For seven seasons, Kurt Sutter’s award-winning Sons of Anarchy was the highest-rated ongoing drama series in FX history. Now, Sutter returns to that world with Mayans MC, a drama series pilot for FX and the next chapter in the SOA saga, which he co-wrote with producing partner Elgin James. Sutter will direct the pilot episode of the Sons of Anarchy spin-off and serve as Executive Producer, with James serving as Co-Executive Producer. The pilot is being produced by Fox 21 Television Studios and FX Productions, with production scheduled to begin in March.
Mayans MC is set in a post Jax Teller world, where EZ Reyes, a prospect in the Mayan MC charter on the Cali/Mexi border, struggles with his desire for vengeance against the cartel, and his need for respect from the women he loves.
The Mayans were recurring and pivotal players in Sons of Anarchy throughout the show’s seven-year run.

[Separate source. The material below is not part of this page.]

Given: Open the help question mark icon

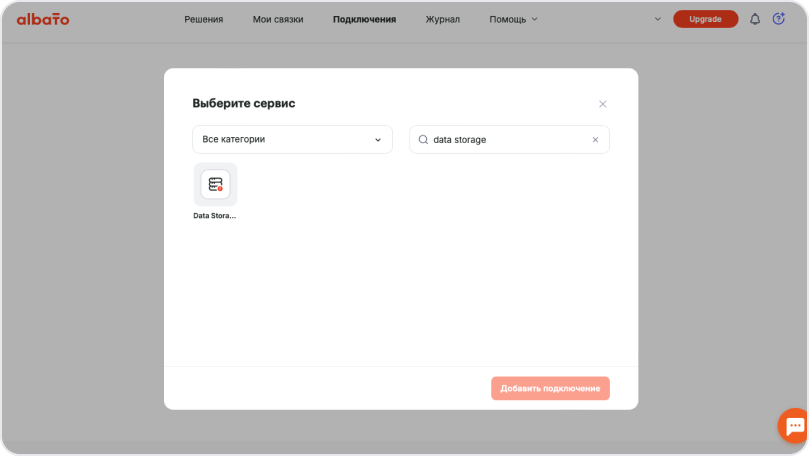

Kurt Sutter is the creator, writer, producer, director and actor behind the hit FX television show Sons of Anarchy. He is also the creator, writer, and producer of The Bastard Executioner and worked as a writer, producer, director, and actor on The Shield. Sutter made his feature film debut Southpaw starring Jake Gyllenhaal and Rachel McAdams, written by Sutter and directed by Antoine Fuqua; The Weinstein Company released the film in July 2015. Sutter recently announced a new comic book collaboration with award-winning BOOM! Studios. Kurt previously partnered with BOOM! to create a Sons of Anarchy comic book as well as the original series “Lucas Stand” about a veteran turned hit man for Hell. Their newest collaboration, “Sisters of Sorrow,” centers on victims of abuse who spin their pain into vengeance through the cover of vigilante nuns. NBC Universo, the modern entertainment and sports cable channel for Latinos, announced this week that it has added Sons of Anarchy en Español to its upcoming 2017 slate.
Homeless as a teenager, Elgin James was a fixture in Boston’s hardcore punk scene, helping found a multi-ethnic national street gang that targeted neo-Nazi skinheads and drug dealers. After spending a decade and a half in the gang, James left Boston for Los Angeles where he was shepherded by the Sundance Institute Feature Film program. James’ directorial debut, Little Birds, starring Juno Temple & Leslie Mann, premiered in competition at the 2011 Sundance Film Festival. A few months later James began serving a prison sentence for a past gang-related charge of federal extortion. Little Birds was released in 2012 by Millennium Entertainment and the film won a National Board of Review award, James was named one of Variety’s “Ten Directors to Watch” and to IonCinema’s list of “The American New Wave 25.” On the film side, James is slated to direct A Million Little Pieces for John Wells and Plan B Entertainment, and is developing a film on the troubled life of actress Jean Seberg for Electric City entertainment, adapted from the biography “Breathless.”